◆ REQUIREMENT ◆
Copy every line of the records below without changing a single character.

Data listing
========

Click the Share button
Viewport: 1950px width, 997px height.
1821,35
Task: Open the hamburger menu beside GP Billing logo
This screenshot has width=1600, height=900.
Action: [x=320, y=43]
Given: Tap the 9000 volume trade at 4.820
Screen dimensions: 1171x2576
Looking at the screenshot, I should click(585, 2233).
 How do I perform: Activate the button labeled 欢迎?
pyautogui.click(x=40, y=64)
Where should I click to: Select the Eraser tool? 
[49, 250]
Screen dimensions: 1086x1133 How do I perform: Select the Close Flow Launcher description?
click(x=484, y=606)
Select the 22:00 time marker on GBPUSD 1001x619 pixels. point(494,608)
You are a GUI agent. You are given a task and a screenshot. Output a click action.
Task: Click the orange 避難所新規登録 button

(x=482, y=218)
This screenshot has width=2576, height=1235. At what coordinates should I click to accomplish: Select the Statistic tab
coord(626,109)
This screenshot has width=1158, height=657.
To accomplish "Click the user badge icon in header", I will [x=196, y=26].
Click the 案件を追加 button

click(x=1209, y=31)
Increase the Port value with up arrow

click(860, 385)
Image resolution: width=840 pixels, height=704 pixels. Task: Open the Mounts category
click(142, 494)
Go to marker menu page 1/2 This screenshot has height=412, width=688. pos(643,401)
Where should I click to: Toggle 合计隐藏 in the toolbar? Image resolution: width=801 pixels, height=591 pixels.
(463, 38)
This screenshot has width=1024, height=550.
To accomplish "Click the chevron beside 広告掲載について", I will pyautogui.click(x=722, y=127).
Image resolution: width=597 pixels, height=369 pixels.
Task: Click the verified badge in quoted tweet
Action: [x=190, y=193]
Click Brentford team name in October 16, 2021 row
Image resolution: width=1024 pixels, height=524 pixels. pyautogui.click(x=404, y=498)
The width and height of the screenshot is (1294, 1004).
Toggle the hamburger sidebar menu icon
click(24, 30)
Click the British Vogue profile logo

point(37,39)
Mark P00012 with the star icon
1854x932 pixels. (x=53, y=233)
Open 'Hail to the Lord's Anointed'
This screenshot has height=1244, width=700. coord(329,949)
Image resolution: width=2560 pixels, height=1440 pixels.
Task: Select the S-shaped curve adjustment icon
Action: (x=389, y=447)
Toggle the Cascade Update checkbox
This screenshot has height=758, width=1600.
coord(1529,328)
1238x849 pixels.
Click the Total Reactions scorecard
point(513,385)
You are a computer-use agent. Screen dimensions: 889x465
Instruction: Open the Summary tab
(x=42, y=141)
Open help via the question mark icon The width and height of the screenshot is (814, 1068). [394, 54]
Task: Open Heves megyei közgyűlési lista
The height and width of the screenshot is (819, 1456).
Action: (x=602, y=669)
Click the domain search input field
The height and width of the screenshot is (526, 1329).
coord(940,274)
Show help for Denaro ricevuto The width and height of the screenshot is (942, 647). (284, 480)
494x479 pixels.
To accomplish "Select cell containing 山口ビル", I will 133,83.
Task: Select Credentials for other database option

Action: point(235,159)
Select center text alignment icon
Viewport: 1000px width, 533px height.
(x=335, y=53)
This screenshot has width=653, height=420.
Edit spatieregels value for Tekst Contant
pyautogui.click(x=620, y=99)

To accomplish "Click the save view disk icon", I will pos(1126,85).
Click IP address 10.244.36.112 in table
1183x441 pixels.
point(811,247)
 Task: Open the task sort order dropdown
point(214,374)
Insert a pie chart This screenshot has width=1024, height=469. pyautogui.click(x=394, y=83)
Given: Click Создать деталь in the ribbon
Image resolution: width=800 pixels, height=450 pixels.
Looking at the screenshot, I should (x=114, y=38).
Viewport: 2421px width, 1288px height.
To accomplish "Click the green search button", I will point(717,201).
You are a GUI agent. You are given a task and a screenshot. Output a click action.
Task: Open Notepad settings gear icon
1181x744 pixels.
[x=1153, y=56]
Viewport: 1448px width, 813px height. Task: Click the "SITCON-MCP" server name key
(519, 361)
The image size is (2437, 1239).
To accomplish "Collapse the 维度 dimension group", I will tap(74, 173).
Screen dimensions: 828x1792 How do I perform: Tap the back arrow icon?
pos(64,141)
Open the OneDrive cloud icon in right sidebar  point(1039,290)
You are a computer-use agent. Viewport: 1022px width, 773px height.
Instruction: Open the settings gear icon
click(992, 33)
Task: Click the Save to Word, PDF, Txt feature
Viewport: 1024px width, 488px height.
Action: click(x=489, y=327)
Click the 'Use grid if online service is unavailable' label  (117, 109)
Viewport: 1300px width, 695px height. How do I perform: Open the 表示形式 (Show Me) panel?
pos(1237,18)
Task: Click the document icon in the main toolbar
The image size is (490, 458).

========

◆ OUTPUT ◆
Click the Share button
Viewport: 1950px width, 997px height.
1821,35
Task: Open the hamburger menu beside GP Billing logo
This screenshot has width=1600, height=900.
Action: [x=320, y=43]
Given: Tap the 9000 volume trade at 4.820
Screen dimensions: 1171x2576
Looking at the screenshot, I should click(585, 2233).
 How do I perform: Activate the button labeled 欢迎?
pyautogui.click(x=40, y=64)
Where should I click to: Select the Eraser tool? 
[49, 250]
Screen dimensions: 1086x1133 How do I perform: Select the Close Flow Launcher description?
click(x=484, y=606)
Select the 22:00 time marker on GBPUSD 1001x619 pixels. point(494,608)
You are a GUI agent. You are given a task and a screenshot. Output a click action.
Task: Click the orange 避難所新規登録 button

(x=482, y=218)
This screenshot has width=2576, height=1235. At what coordinates should I click to accomplish: Select the Statistic tab
coord(626,109)
This screenshot has width=1158, height=657.
To accomplish "Click the user badge icon in header", I will [x=196, y=26].
Click the 案件を追加 button

click(x=1209, y=31)
Increase the Port value with up arrow

click(860, 385)
Image resolution: width=840 pixels, height=704 pixels. Task: Open the Mounts category
click(142, 494)
Go to marker menu page 1/2 This screenshot has height=412, width=688. pos(643,401)
Where should I click to: Toggle 合计隐藏 in the toolbar? Image resolution: width=801 pixels, height=591 pixels.
(463, 38)
This screenshot has width=1024, height=550.
To accomplish "Click the chevron beside 広告掲載について", I will pyautogui.click(x=722, y=127).
Image resolution: width=597 pixels, height=369 pixels.
Task: Click the verified badge in quoted tweet
Action: [x=190, y=193]
Click Brentford team name in October 16, 2021 row
Image resolution: width=1024 pixels, height=524 pixels. pyautogui.click(x=404, y=498)
The width and height of the screenshot is (1294, 1004).
Toggle the hamburger sidebar menu icon
click(24, 30)
Click the British Vogue profile logo

point(37,39)
Mark P00012 with the star icon
1854x932 pixels. (x=53, y=233)
Open 'Hail to the Lord's Anointed'
This screenshot has height=1244, width=700. coord(329,949)
Image resolution: width=2560 pixels, height=1440 pixels.
Task: Select the S-shaped curve adjustment icon
Action: (x=389, y=447)
Toggle the Cascade Update checkbox
This screenshot has height=758, width=1600.
coord(1529,328)
1238x849 pixels.
Click the Total Reactions scorecard
point(513,385)
You are a computer-use agent. Screen dimensions: 889x465
Instruction: Open the Summary tab
(x=42, y=141)
Open help via the question mark icon The width and height of the screenshot is (814, 1068). [394, 54]
Task: Open Heves megyei közgyűlési lista
The height and width of the screenshot is (819, 1456).
Action: (x=602, y=669)
Click the domain search input field
The height and width of the screenshot is (526, 1329).
coord(940,274)
Show help for Denaro ricevuto The width and height of the screenshot is (942, 647). (284, 480)
494x479 pixels.
To accomplish "Select cell containing 山口ビル", I will 133,83.
Task: Select Credentials for other database option

Action: point(235,159)
Select center text alignment icon
Viewport: 1000px width, 533px height.
(x=335, y=53)
This screenshot has width=653, height=420.
Edit spatieregels value for Tekst Contant
pyautogui.click(x=620, y=99)

To accomplish "Click the save view disk icon", I will pos(1126,85).
Click IP address 10.244.36.112 in table
1183x441 pixels.
point(811,247)
 Task: Open the task sort order dropdown
point(214,374)
Insert a pie chart This screenshot has width=1024, height=469. pyautogui.click(x=394, y=83)
Given: Click Создать деталь in the ribbon
Image resolution: width=800 pixels, height=450 pixels.
Looking at the screenshot, I should (x=114, y=38).
Viewport: 2421px width, 1288px height.
To accomplish "Click the green search button", I will point(717,201).
You are a GUI agent. You are given a task and a screenshot. Output a click action.
Task: Open Notepad settings gear icon
1181x744 pixels.
[x=1153, y=56]
Viewport: 1448px width, 813px height. Task: Click the "SITCON-MCP" server name key
(519, 361)
The image size is (2437, 1239).
To accomplish "Collapse the 维度 dimension group", I will tap(74, 173).
Screen dimensions: 828x1792 How do I perform: Tap the back arrow icon?
pos(64,141)
Open the OneDrive cloud icon in right sidebar  point(1039,290)
You are a computer-use agent. Viewport: 1022px width, 773px height.
Instruction: Open the settings gear icon
click(992, 33)
Task: Click the Save to Word, PDF, Txt feature
Viewport: 1024px width, 488px height.
Action: click(x=489, y=327)
Click the 'Use grid if online service is unavailable' label  (117, 109)
Viewport: 1300px width, 695px height. How do I perform: Open the 表示形式 (Show Me) panel?
pos(1237,18)
Task: Click the document icon in the main toolbar
The image size is (490, 458).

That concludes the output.